**Data**
+ + +
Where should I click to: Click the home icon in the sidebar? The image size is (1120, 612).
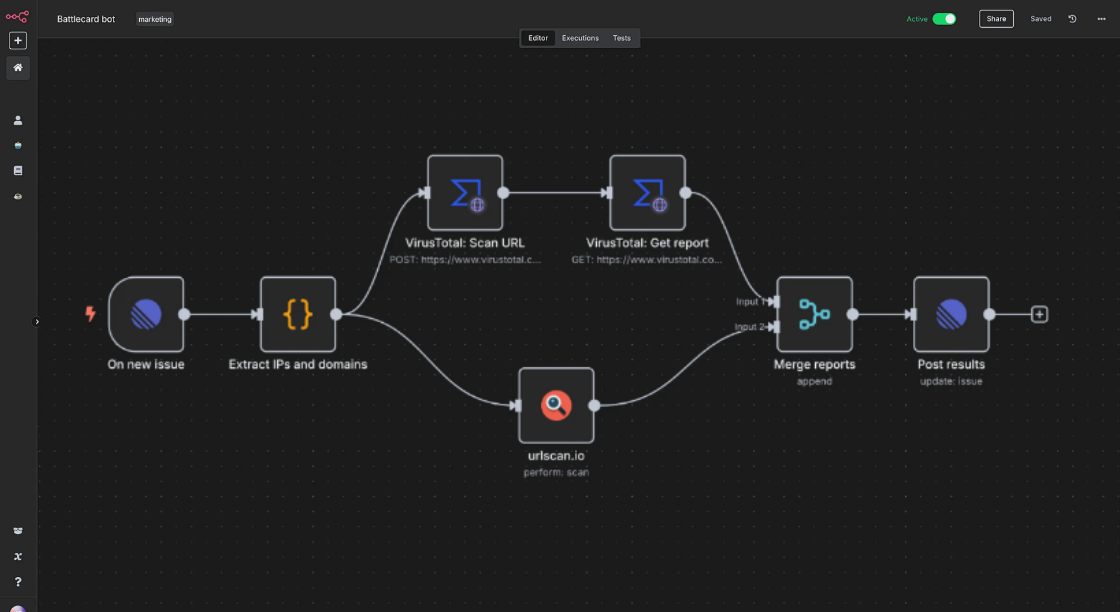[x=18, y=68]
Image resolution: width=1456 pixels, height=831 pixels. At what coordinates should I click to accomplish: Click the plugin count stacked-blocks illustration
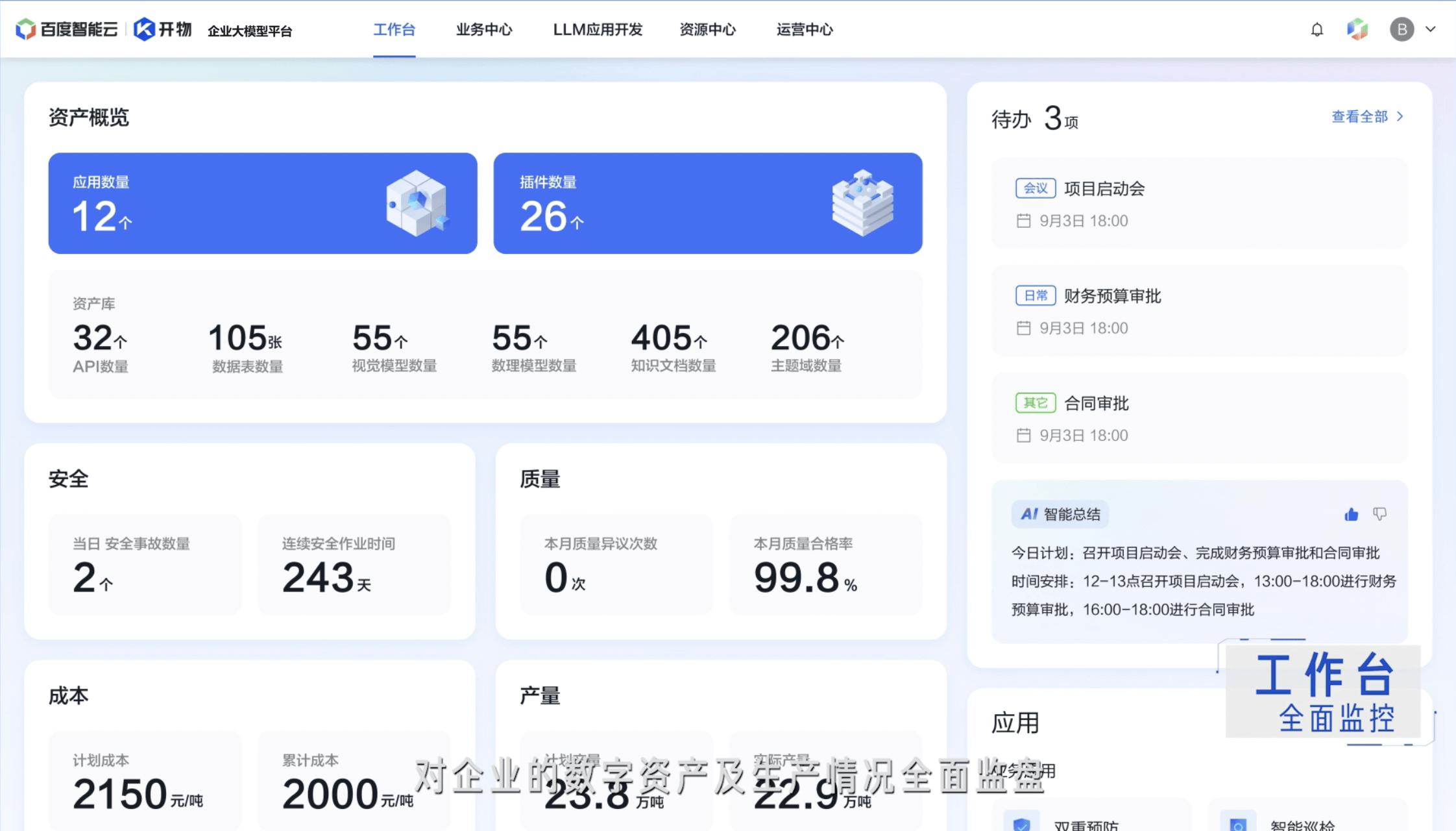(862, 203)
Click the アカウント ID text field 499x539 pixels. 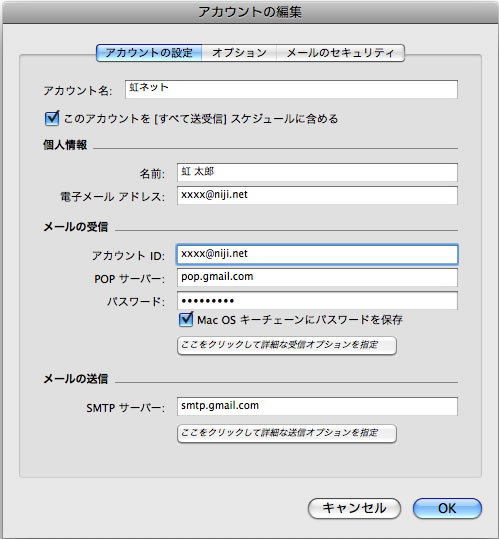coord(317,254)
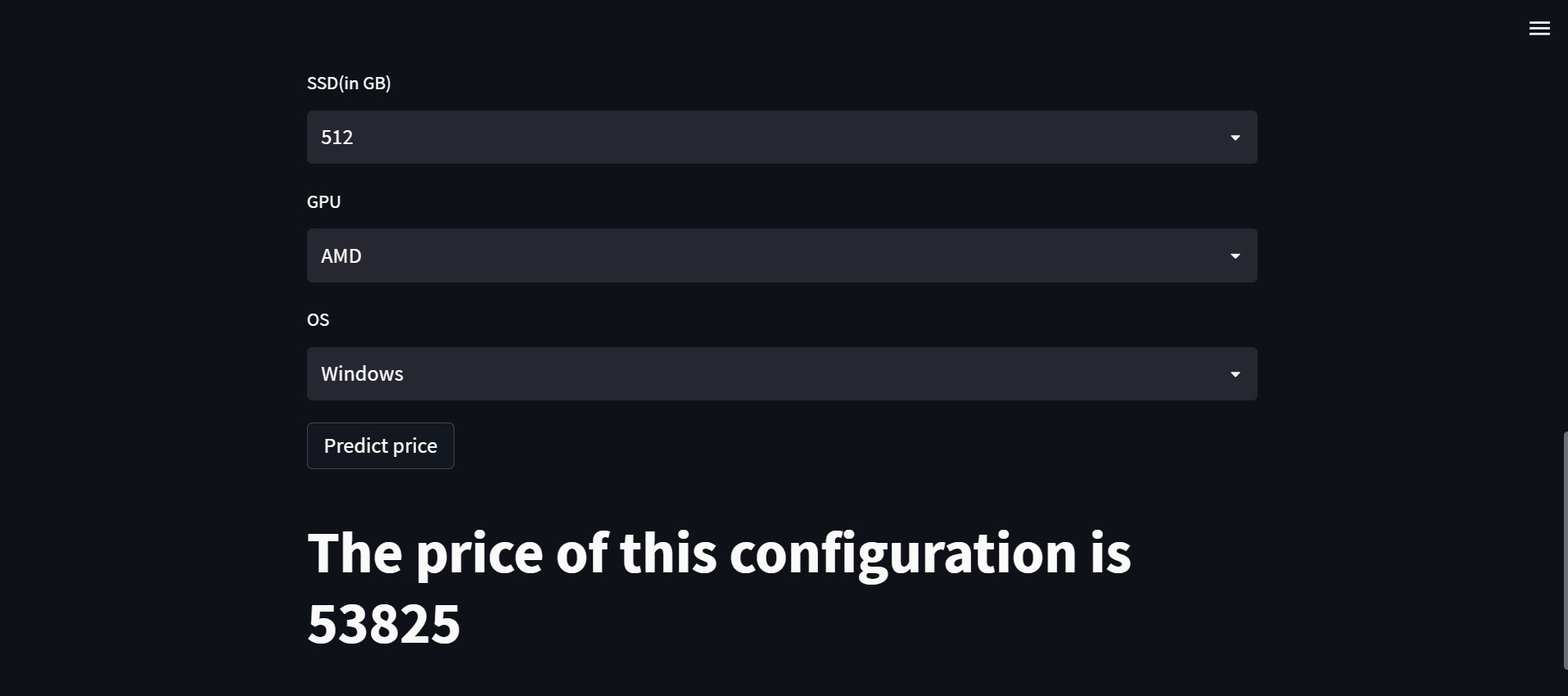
+ + +
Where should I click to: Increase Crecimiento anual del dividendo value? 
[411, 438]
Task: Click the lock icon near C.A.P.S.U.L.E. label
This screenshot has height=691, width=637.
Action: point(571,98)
+ + +
Copy the entries above from the line containing "Where should I click to: Increase" through the line containing "Action: point(571,98)", both ends included and the requests kept, multiplying each answer coordinate by 1.6 and rounding to whole numbers with halves going up. Leave every other number as it stands.

**Answer to the exercise**
Where should I click to: Increase Crecimiento anual del dividendo value? 
[658, 701]
Task: Click the lock icon near C.A.P.S.U.L.E. label
This screenshot has height=691, width=637.
Action: point(914,157)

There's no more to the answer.